- Edited
I found a routing issue in CodeIgniter 4 and have volunteered a fix for it. However, I started thinking today that this might not be entirely secure.
CI4 autorouting starts with the Router::autoRoute function which receives the path portion of a url. E.g., if you request https://www.example.com/subdir/nested-directory/long/path/stuff?blah+blah+blah
then CI4, failing to find any matching route, will call the autoRoute function with a $uri
of subdir/nested-directory/long/path/stuff
.
That function uses explode to split the $uri into $segments along the slashes and then calls (a very poorly named) function, Router::validateRequest which currently looks like this:
protected function validateRequest(array $segments): array
{
$segments = array_filter($segments, function ($segment) {
return ($segment || ($segment === '0'));
});
$segments = array_values($segments);
$c = count($segments);
$directoryOverride = isset($this->directory);
// Loop through our segments and return as soon as a controller
// is found or when such a directory doesn't exist
while ($c-- > 0)
{
$segmentConvert = ucfirst($this->translateURIDashes === true ? str_replace('-', '_', $segments[0]) : $segments[0]);
$test = APPPATH . 'Controllers/' . $this->directory . $segmentConvert;
if (! is_file($test . '.php') && $directoryOverride === false && is_dir($test))
{
$this->setDirectory($segmentConvert, true);
array_shift($segments);
continue;
}
return $segments;
}
// This means that all segments were actually directories
return $segments;
}
This function should be called something like findController or something. What it does is it strips off each segment, applying ucfirst and optionally mapping dashes to underscores to make a PSR-4 compliant path segment. It iterates through the $segments array until it either a) finds matching controller file or b) the segments no longer match directory names.
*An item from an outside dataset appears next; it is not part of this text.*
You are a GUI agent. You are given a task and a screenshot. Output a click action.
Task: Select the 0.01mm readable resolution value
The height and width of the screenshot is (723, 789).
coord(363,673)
This function is taking user input directly from the user-supplied uri request and probes the controller directory looking for a matching controller. We must therefor carefully construct it to prevent mischief. Malicious users should not be able to construct uris which probe for sensitive files or execute arbitrary PHP files on the server.
If anyone could tell me how to construct a custom HTTPS request (telnet? ssh? curl?) where I can send some mischief, I'd appreciate it. For example, I tried this url but the double period (parent directory) segment was evaluated at some prior stage, either by firefox or apache, and the double period path segment doesn't make its way to the validateRequest function: https://www.cidev.com/../subdir/nested-directory
. I'd also like to be able to construct uris containing a backspace or delete characters or perhaps multibyte UTF8 codes. I tried using telnet to port 443 and pasted this:
GET /subdir/nested-directory HTTP/1.1 Host:www.example.com
but got a 400 response:
Your browser sent a request that this server could not understand.<br />
Reason: You're speaking plain HTTP to an SSL-enabled server port.<br />
Instead use the HTTPS scheme to access this URL, please.
The apache log file:
127.0.0.1 - - [19/Feb/2021:16:39:45 -0800] "GET / HTTP/1.0" 400 0 "-" "-"
I tried curl, too, but the parent-directory double period gets evaluated prior to the request getting sent:
curl -vk https://www.example.com/subdir/../nested-directory
For that last request, my apache log just shows:
127.0.0.1 - - [19/Feb/2021:16:37:15 -0800] "GET /nested-directory HTTP/1.1" 404 3146 "-" "curl/7.68.0"
I'd also like to know what kind of uri segments I should avoid, especially as this code will be scanning the file system. The code as written takes care to avoid empty string segments, and the setDirectory function removes any periods from any segment. Seems to me we should probably watch out for any reserved characters (i.e., chars not permitted in filenames). Should any such characters arrive in a segment, the code should probably stop scanning the file system and instead assume the segment was intended as input or parameter to be supplied to the controller that handles the request.
Any thoughts or advice would be much appreciated.